After reading this article and so many others about how men have been inadvertently and against their will been forced back into the home and back amongst their children, I couldn't help but feel that this isn't they way to resolve the unfortunate bias of gendered roles. At least, Mr, Traister ends on a high note: "As we step, or are forced, into the new roles that are presented to us, perhaps we should not lament, or vainly grasp at the responsibilities we feel we should have, but instead sack up and embrace the ones that are right in front of us." I just hope that when our kids grow up they don't have to "sack up" to responsibilities that should come much more naturally. Men should want to spend time with their kids, should have no problem with their partners working, earning more money (or all the money), and it should be a legitimate option for a man to choose to stay home and be a fulltime father. If this piece is any indication, though, it might be a while before society makes it that far.


euterpe's bitch said...

Regarding Traister and his ilk, I still fail to see how caring for your offspring is emasculating. Was conceiving your offspring emasculating? Is that the last thing you can do for your kids without hanging up your dick and calling it a day? This does not make sense to me at all.

Keep fighting the good fight, by which I mean the fight for equal parenting, not the endless battle to keep the nursery from smelling like piss. I'll be practicing pumping breast milk for when I go back to work. Someone's got to keep this family in beer and steaks.

Alex said...

Thanks for linking this article, as I've been remiss in my once addiction-worthy Salon checking. Obviously, it speaks much more to you than it does to me, but something in it struck me as well - particularly the opening paragraphs. In fact, that could probably apply to half the guys in our program. So for me, it wasn't about gender, but more about ambition and life goals.

To be honest, I've never been able to understand how anyone, man or woman, especially if they have an education, can accept being a homemaker as their sole accomplishment in life. I spent a year typing up local obituaries at a New Jersey newspaper. They followed a very strict format - all career and educational information was included. Names of surviving family members were not.

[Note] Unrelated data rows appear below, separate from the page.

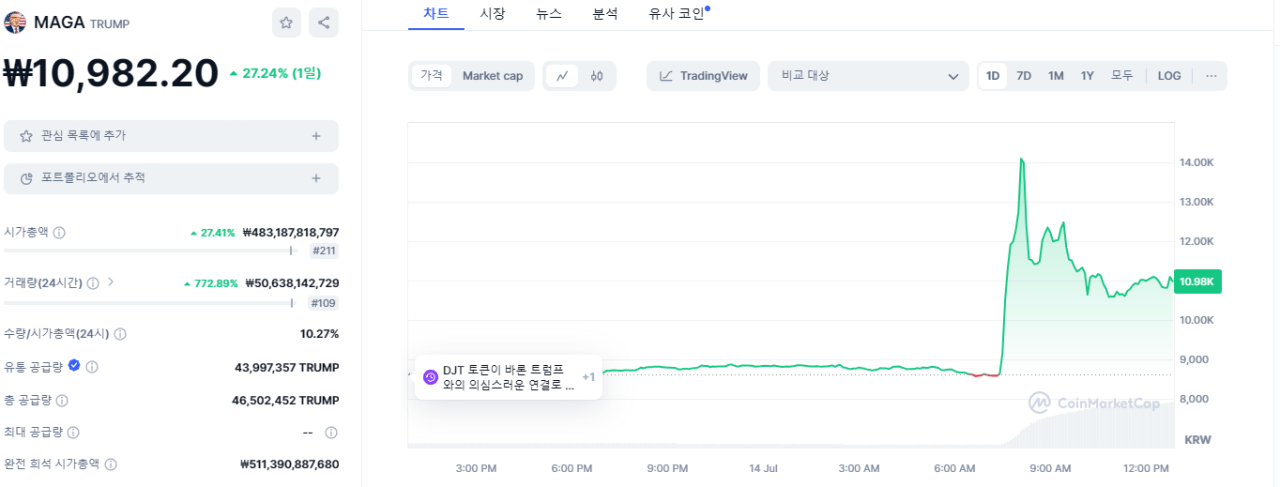
Task: Click the info icon next to 완전 희석 시가총액
Action: click(x=111, y=464)
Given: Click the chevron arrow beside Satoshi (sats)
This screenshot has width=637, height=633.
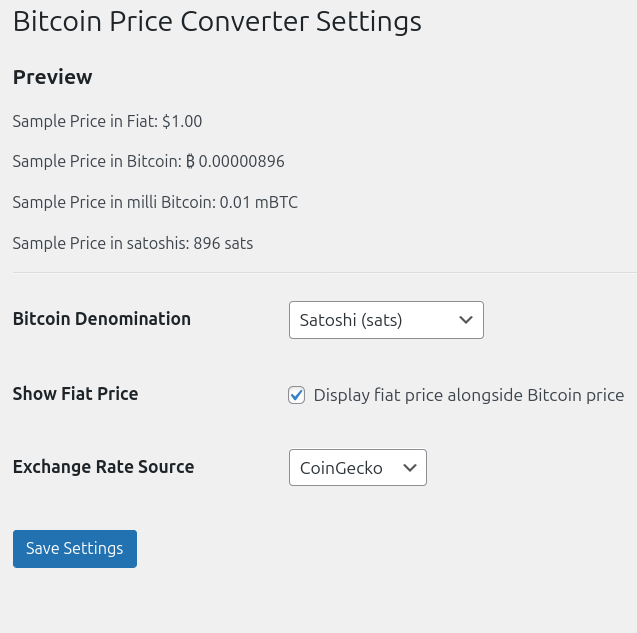Looking at the screenshot, I should (x=465, y=320).
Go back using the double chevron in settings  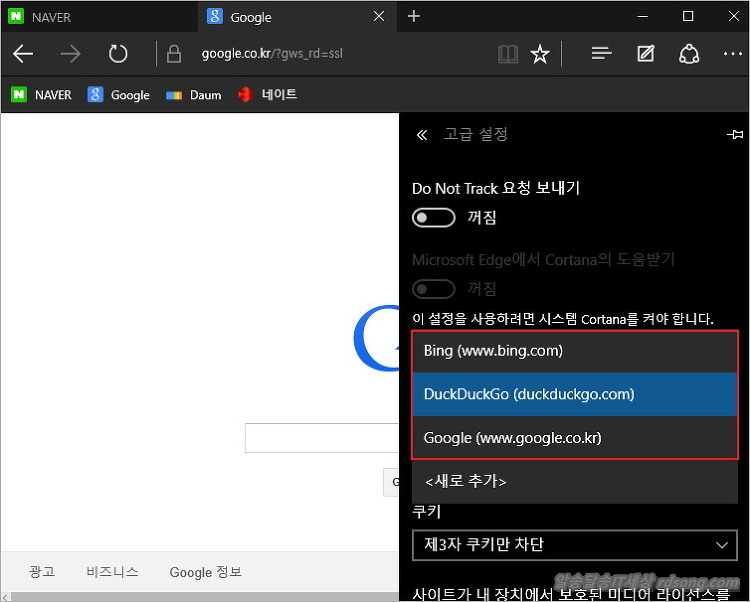[x=422, y=134]
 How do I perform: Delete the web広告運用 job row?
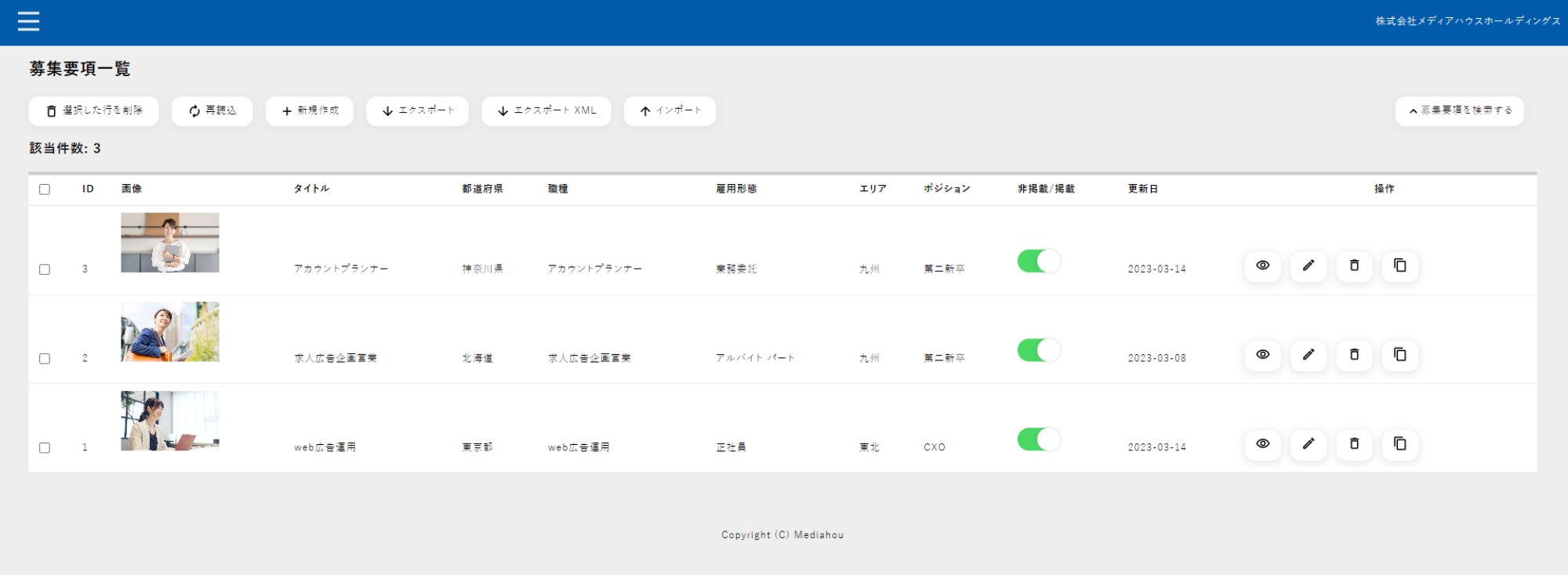[1354, 444]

The most depressing thing to me was the endless stream of old ladies whose only obit-worthy information was their name and what church they went to.

Then again, it's not like working a random office job would be a memorable contribution to society either, which is what I suppose you mean when you say you don't want a job. By that token, I don't want one either. What I do want is to do something "important". Somehow. And I presume you still do as well, or you wouldn't have this blog with the snippets and short stories. You're just somewhat fortunate in that your chosen long-term goal of being a writer is one that can coexist with being a stay-at-home dad.

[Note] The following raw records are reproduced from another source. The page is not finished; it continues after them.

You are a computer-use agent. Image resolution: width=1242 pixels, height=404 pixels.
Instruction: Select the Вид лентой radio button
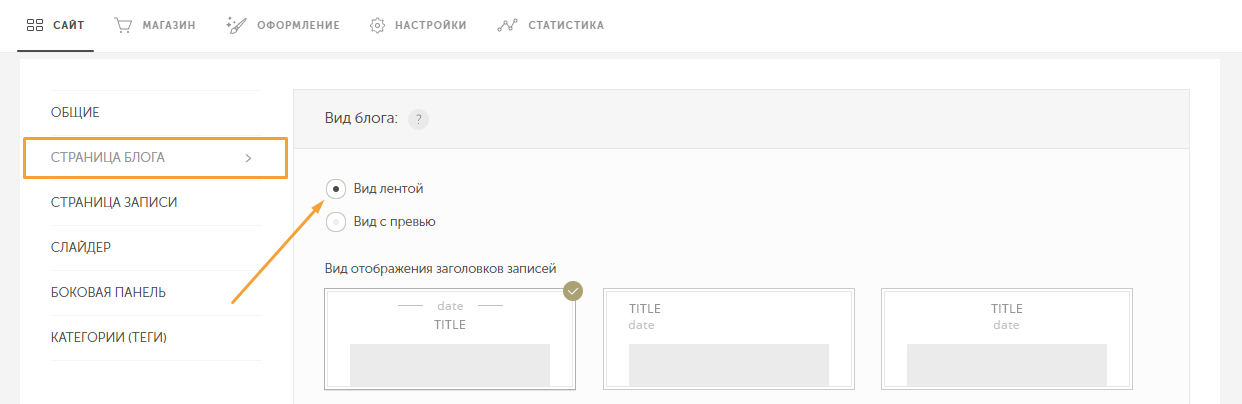point(336,188)
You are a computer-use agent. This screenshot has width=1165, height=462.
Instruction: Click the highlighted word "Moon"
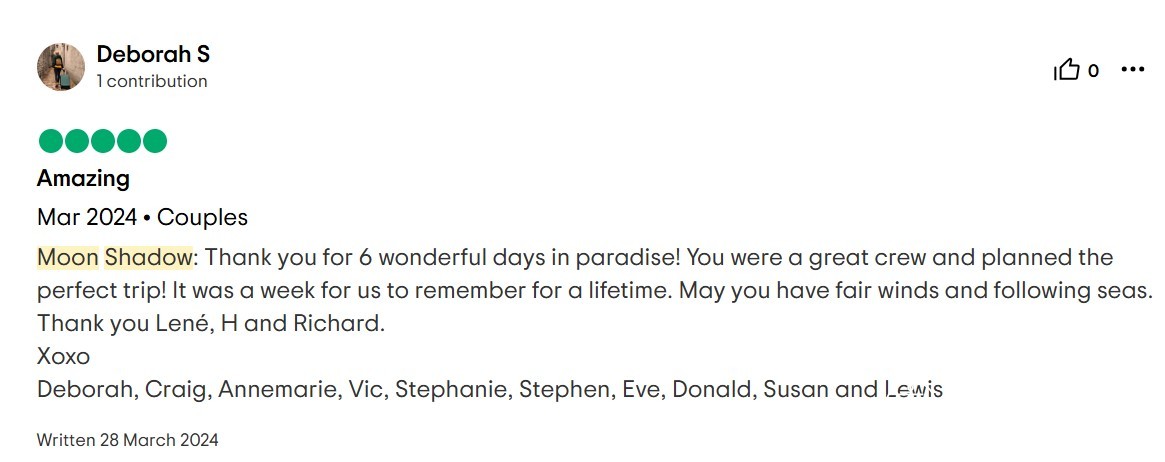click(67, 257)
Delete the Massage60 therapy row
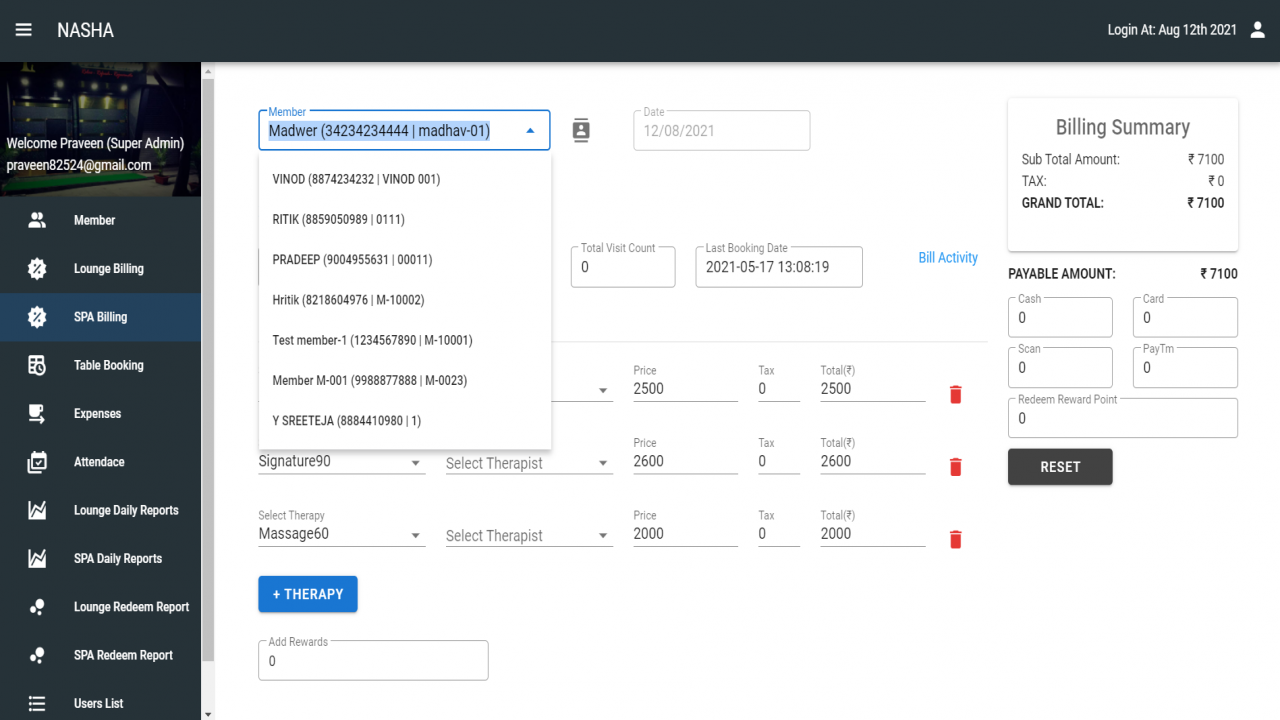 955,540
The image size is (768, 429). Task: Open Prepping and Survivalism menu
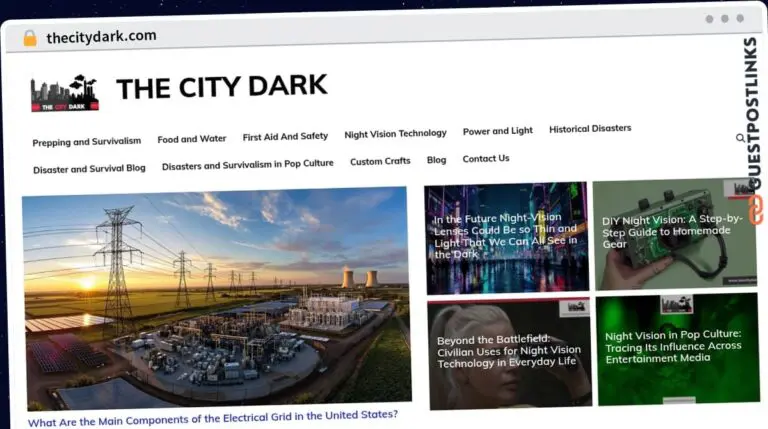coord(87,142)
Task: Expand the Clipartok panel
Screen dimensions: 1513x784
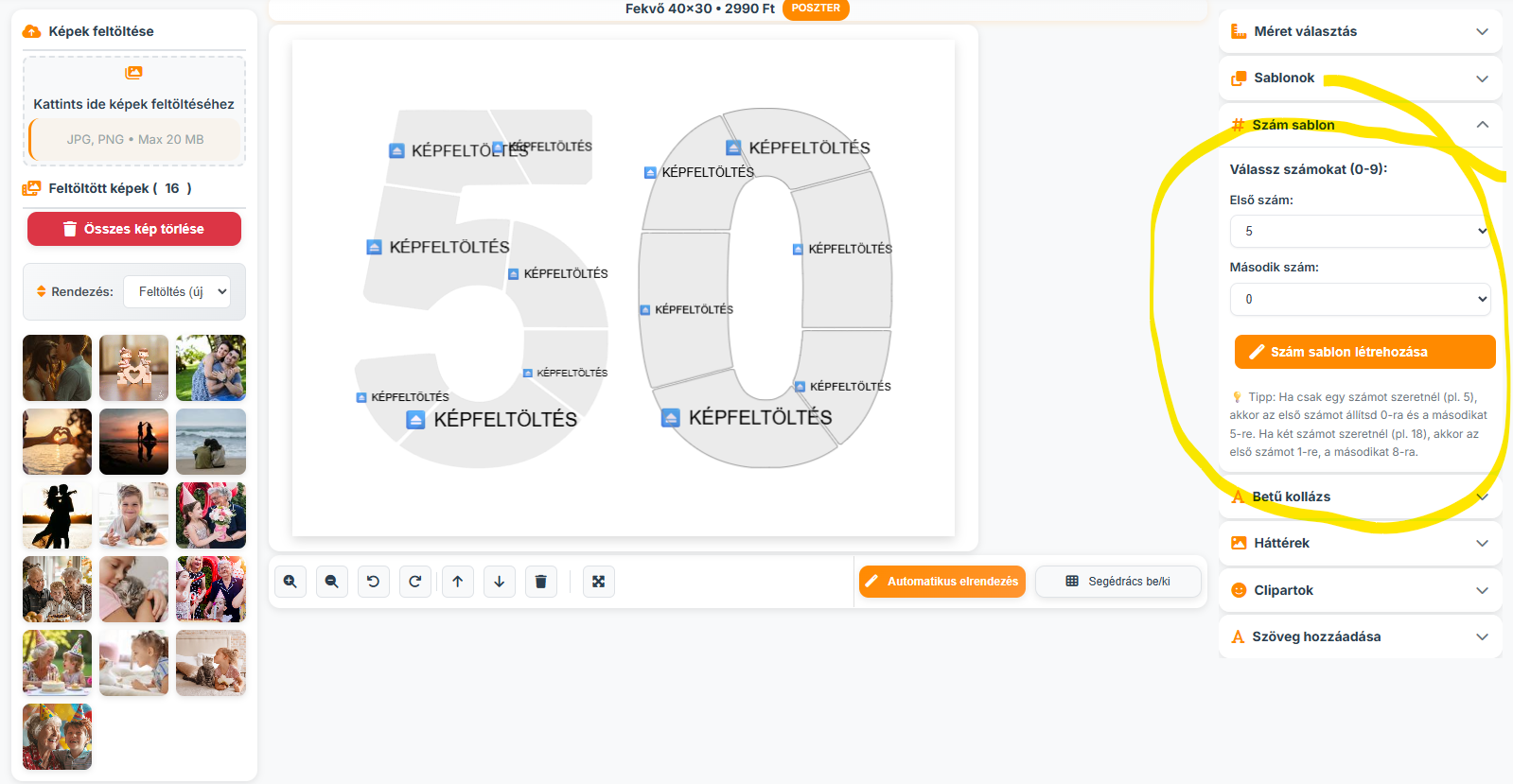Action: click(1360, 590)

So I think Traister's problem is that he is actually insecure about his worth as an educated and accomplished person, but he is mistakenly conflating that with insecurity about his masculinity.

Billy Prophet said...

I can't understand why someone would want their status as homemaker to be their sole accomplishment in life either. By the same token I can't understand why someone's status as employed would be acceptable. "Doing something" with your life is more than being employed or accidentally procreating. I am not trying to discount anyone's desire to make an impact. I just want to remove the absurd stigma from men who chose to stay home with their kids. That doesn't mean they don't have other contributions to life, culture, and posterity. But most jobs don't leave lasting impacts either. And working a job just to conform to gender norms is not "doing something" with your life.